(Data)

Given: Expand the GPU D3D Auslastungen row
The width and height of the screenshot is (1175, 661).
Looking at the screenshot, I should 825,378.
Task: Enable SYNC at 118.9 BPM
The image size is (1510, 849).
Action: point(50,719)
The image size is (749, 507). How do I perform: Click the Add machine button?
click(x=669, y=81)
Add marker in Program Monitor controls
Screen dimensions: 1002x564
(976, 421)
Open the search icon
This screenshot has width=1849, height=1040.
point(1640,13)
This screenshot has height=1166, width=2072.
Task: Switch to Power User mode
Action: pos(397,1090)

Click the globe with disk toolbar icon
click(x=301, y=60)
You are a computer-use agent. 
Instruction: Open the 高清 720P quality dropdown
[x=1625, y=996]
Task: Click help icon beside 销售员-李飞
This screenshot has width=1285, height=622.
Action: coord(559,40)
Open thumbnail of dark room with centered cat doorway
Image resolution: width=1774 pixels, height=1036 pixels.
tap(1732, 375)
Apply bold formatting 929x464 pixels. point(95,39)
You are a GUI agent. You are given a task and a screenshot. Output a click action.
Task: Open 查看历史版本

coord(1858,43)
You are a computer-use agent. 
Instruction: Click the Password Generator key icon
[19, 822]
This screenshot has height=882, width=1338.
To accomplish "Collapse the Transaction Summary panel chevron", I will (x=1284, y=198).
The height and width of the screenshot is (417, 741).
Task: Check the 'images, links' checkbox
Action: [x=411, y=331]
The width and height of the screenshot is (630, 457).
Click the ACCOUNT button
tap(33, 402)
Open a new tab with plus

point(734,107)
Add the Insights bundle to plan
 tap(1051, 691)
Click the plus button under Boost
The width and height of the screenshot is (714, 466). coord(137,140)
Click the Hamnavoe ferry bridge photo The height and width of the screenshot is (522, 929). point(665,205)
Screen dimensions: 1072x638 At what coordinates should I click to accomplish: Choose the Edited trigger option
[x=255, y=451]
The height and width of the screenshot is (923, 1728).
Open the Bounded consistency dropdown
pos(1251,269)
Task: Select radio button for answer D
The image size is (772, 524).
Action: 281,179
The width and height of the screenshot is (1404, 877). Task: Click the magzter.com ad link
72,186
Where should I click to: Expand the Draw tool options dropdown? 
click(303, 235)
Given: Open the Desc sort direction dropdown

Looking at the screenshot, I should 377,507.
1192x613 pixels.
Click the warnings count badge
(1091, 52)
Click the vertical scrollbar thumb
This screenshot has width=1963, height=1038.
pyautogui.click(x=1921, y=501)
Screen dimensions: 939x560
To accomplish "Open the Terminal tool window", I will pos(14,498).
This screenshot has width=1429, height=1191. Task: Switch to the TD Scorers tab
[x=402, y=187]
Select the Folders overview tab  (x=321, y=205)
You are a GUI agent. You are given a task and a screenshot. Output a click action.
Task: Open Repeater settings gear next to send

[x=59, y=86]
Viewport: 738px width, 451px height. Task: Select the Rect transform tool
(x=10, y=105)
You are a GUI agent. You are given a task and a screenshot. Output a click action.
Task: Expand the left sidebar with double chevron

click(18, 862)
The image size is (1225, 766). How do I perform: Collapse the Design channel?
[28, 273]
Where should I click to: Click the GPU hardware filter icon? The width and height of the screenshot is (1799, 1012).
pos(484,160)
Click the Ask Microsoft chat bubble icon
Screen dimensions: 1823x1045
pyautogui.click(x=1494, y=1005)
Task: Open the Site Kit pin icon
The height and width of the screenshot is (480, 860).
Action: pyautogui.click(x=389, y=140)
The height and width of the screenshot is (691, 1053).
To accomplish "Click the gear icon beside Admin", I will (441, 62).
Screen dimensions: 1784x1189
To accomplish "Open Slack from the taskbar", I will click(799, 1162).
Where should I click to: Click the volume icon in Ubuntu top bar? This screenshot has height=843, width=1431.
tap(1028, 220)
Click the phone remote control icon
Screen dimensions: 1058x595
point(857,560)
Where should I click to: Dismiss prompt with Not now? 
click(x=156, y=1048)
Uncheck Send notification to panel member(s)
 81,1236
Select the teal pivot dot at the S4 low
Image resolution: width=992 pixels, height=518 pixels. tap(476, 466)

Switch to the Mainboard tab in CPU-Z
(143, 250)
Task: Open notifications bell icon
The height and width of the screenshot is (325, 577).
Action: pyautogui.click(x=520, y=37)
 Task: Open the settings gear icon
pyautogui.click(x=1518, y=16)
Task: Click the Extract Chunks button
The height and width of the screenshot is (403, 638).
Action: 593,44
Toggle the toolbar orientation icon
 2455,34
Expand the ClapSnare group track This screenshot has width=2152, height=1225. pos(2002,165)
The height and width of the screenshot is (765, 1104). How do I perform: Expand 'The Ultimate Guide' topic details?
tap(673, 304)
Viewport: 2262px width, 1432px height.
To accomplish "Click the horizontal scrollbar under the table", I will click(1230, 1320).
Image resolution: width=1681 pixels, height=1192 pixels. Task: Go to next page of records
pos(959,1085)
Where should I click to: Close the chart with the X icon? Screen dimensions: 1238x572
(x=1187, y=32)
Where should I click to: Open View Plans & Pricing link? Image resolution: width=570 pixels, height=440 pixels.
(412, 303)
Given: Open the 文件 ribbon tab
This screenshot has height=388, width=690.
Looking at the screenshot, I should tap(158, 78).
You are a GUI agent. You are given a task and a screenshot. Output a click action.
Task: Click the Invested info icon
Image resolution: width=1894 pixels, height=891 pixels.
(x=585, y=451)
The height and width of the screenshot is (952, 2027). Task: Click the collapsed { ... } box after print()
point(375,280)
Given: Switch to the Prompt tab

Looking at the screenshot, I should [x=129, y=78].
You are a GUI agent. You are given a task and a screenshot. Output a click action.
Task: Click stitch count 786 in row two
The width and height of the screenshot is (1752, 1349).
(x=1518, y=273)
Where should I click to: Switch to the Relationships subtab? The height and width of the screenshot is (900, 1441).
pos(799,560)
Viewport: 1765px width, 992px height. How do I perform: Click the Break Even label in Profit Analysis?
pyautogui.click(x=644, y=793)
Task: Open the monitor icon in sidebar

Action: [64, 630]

(End Data)

Your objective –
Look through the data above for the word "beside". Report each line where it occurs.

Written answer –
Task: Click help icon beside 销售员-李飞
To accomplish "Click the gear icon beside Admin", I will (441, 62).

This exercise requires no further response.